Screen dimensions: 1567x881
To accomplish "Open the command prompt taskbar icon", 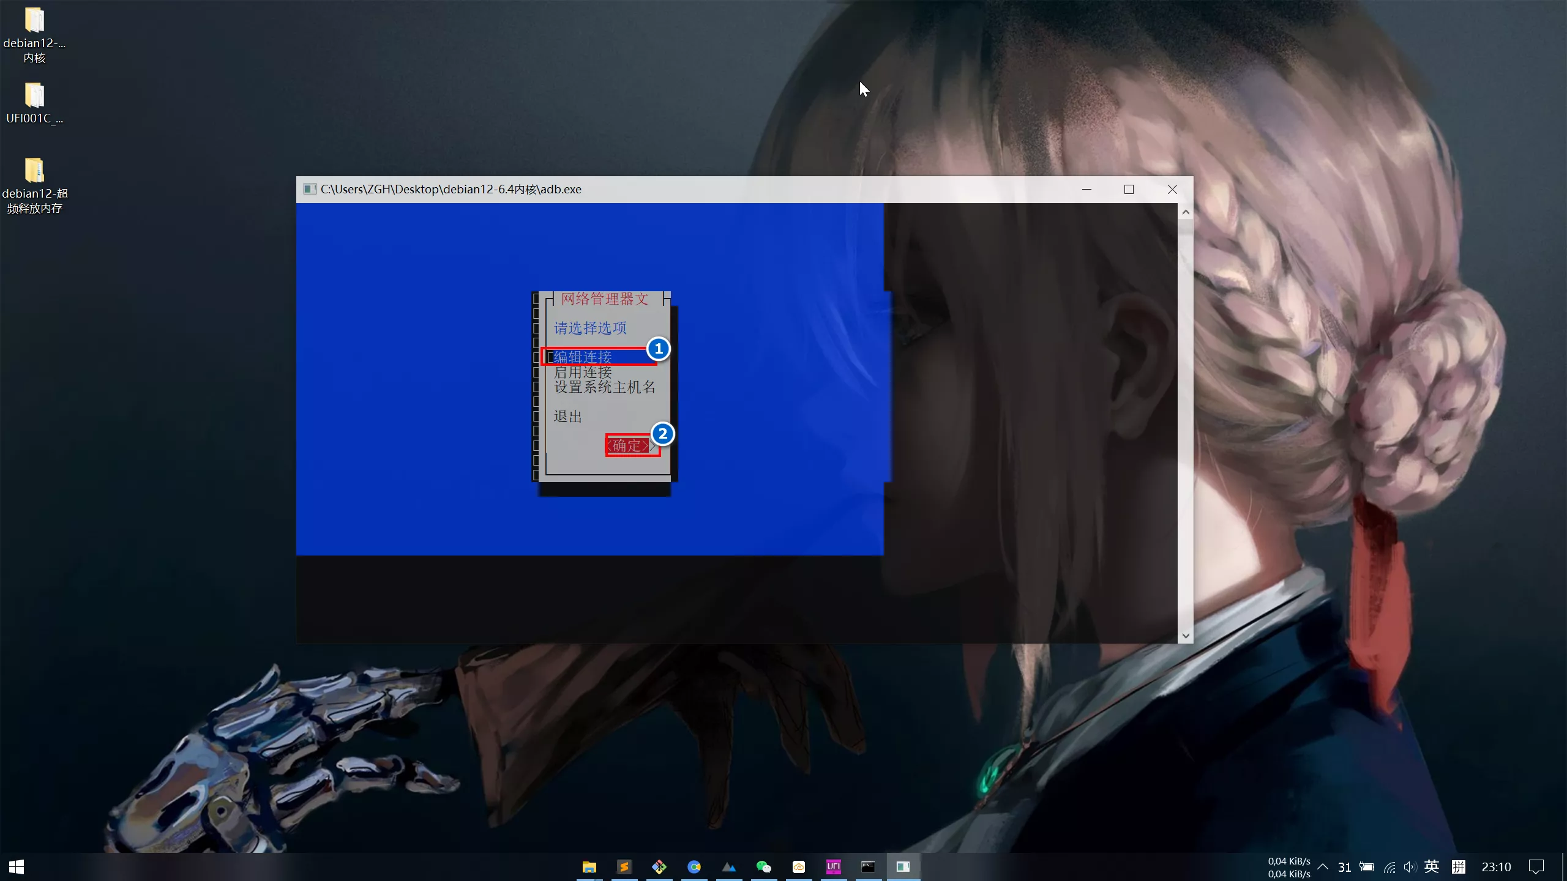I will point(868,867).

· · · ·

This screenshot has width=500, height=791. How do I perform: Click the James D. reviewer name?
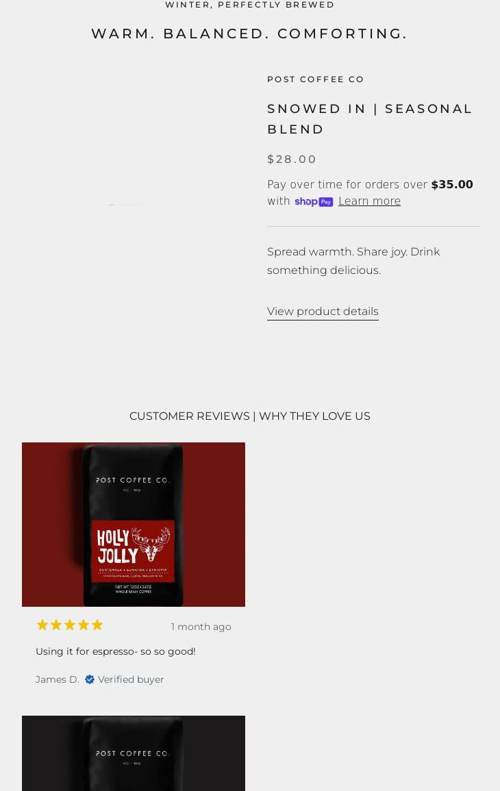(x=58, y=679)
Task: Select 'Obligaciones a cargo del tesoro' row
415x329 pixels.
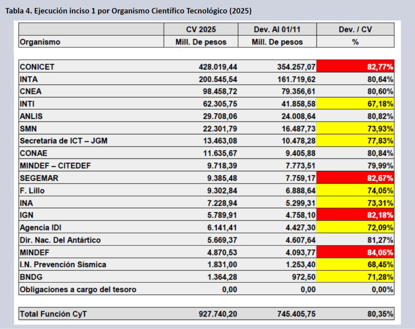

· · · ·

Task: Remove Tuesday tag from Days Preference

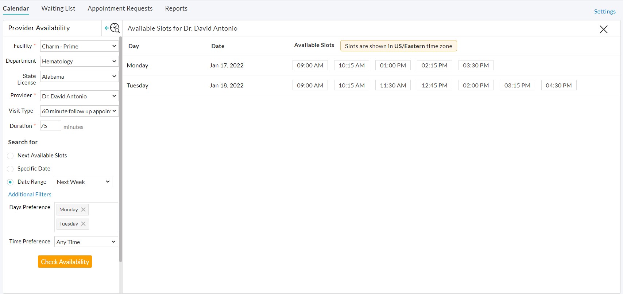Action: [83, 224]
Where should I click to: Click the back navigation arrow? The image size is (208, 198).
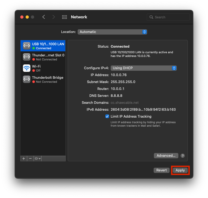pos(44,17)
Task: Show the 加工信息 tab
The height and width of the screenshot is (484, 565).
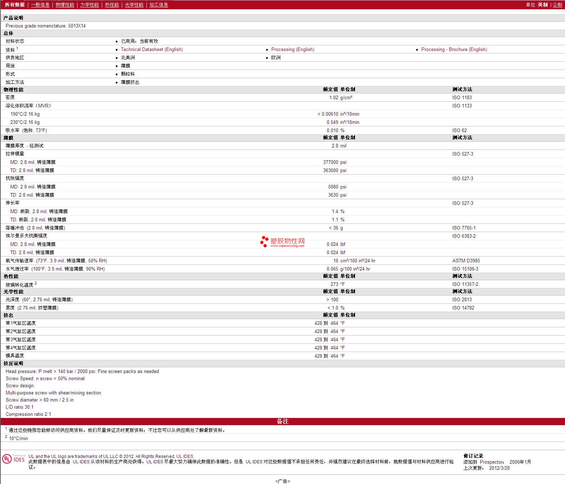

· · · ·

▶ GIVEN REQUEST
Copy out the items word for word, from the line containing "Where should I" through the line containing "The height and", including both of those lines. Leave out the pictures.

▶ RESPONSE TO THIS EXERCISE
Where should I click to: Click the back navigation arrow? The image size is (208, 198).
pos(44,17)
Task: Show the 加工信息 tab
The height and width of the screenshot is (484, 565).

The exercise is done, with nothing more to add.